I have an assignment. I have tried searching through stack overflow.
I need to read a text file full of phone numbers. This part I know how to do.
Next I need to convert the phone numbers to all possible permutations of words based on the following encoding:
E | J N Q | R W X | D S Y | F T | A M | C I V | B K U | L O P | G H Z
e | j n q | r w x | d s y | f t | a m | c i v | b k u | l o p | g h z
0 | 1 | 2 | 3 | 4 | 5 | 6 | 7 | 8 | 9
and check them against a dictionary file which i am given to read. (the reading part I already know how to do)
Can someone please suggest a good algorithm for encoding the phone numbers and checking against a dictionary?
Everything I have tried so far threw a OutOfMemory exception and the assignment specifies that this must not be the case.
Here it is:
static char[][] letters = {"Ee".toCharArray(), // 0
"JNQjnq".toCharArray(), // 1
"RWXrwx".toCharArray() // 2
//.... add remaining
};
static Set<String> words = new HashSet<>(Arrays.asList(
"Stack",
"Overflow",
"foo",
"bar"
//... add other words
));
// main method
public void generateAndCheckAll(String number) {
int[] num = new int[number.length()]; // store number as digits
int[] ind = new int[number.length()]; // store letter indices
int i = 0;
for (char c : number.toCharArray()) { // convert String to int array
num[i++] = c - '0';
}
do {
String word = generateWord(num, ind);
System.out.println(word + (words.contains(word) ? " is contained" : " is not contained"));
} while (next(num, ind));
}
// generate word by number array and index array
public String generateWord(int[] num, int[] ind) {
StringBuilder sb = new StringBuilder();
for (int i = 0; i < ind.length; i++)
sb.append(letters[num[i]][ind[i]]);
return sb.toString();
}
// switch index array to next
public boolean next(int[] num, int[] ind) {
int i = ind.length - 1;
while (i >= 0 && ind[i] == letters[num[i]].length - 1) // search for the index that can be incremented
i--;
if (i < 0)
return false;
ind[i]++; // increment such index
for (int j = i + 1; j < num.length; j++) // change remaining indices to 0
ind[j] = 0;
return true;
}
Main idea here is to store array of letter indices on every iteration and generate a new word based on it. For example, for number 201
and index array [0, 0, 5]
the word REq
will be generated: 0-th letter for digit 2
, 0-th letter for digit 0
and 5-th letter for digit 1
.
Then this word is looked-up in dictionary and the index array is switched to next. Scanning from the end we search index that can be incremented (so that will not overflow number of letters for the digit at the given position): we cannot increment "5" (because there are only 6 letters for digit 1
), but we can increment "0". So index array is changed to [0, 1, 0]

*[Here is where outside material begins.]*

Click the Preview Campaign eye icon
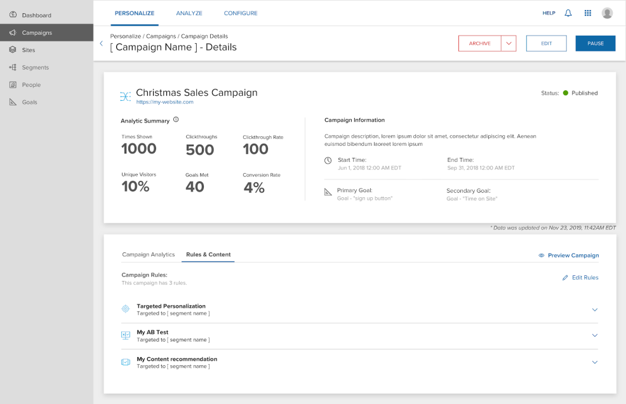Image resolution: width=626 pixels, height=404 pixels. [x=542, y=256]
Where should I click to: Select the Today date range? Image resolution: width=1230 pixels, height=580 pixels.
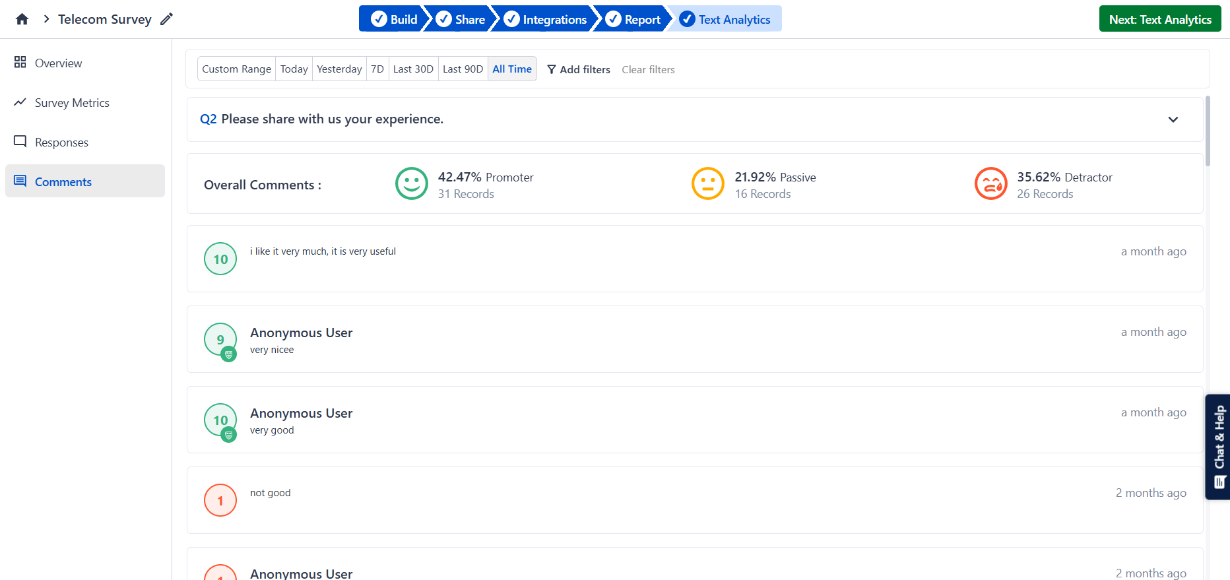point(294,69)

and everything is repeated again and again until all indices are maximum allowed.
To see how it works in action, debug this code in step-by-step mode. It is really easy to understand and apply the same idea to many other similar tasks.
By the way this is not the most effective approach since dictionary size (10-100K I suppose) is very likely to be smaller than combination count (~60M for 10-digit number). If you don't really need to generate all combinations, you may perform preparation of dictionary:
Generate a number for each word in dictionary,
map each generated number to corresponding word (words) and collect those mapping in hash collection.
Then, for number you receive, you just look if there is a word (words) exists for a given number. This method requires long preparation stage and more space, but look-up speed is increased significantly.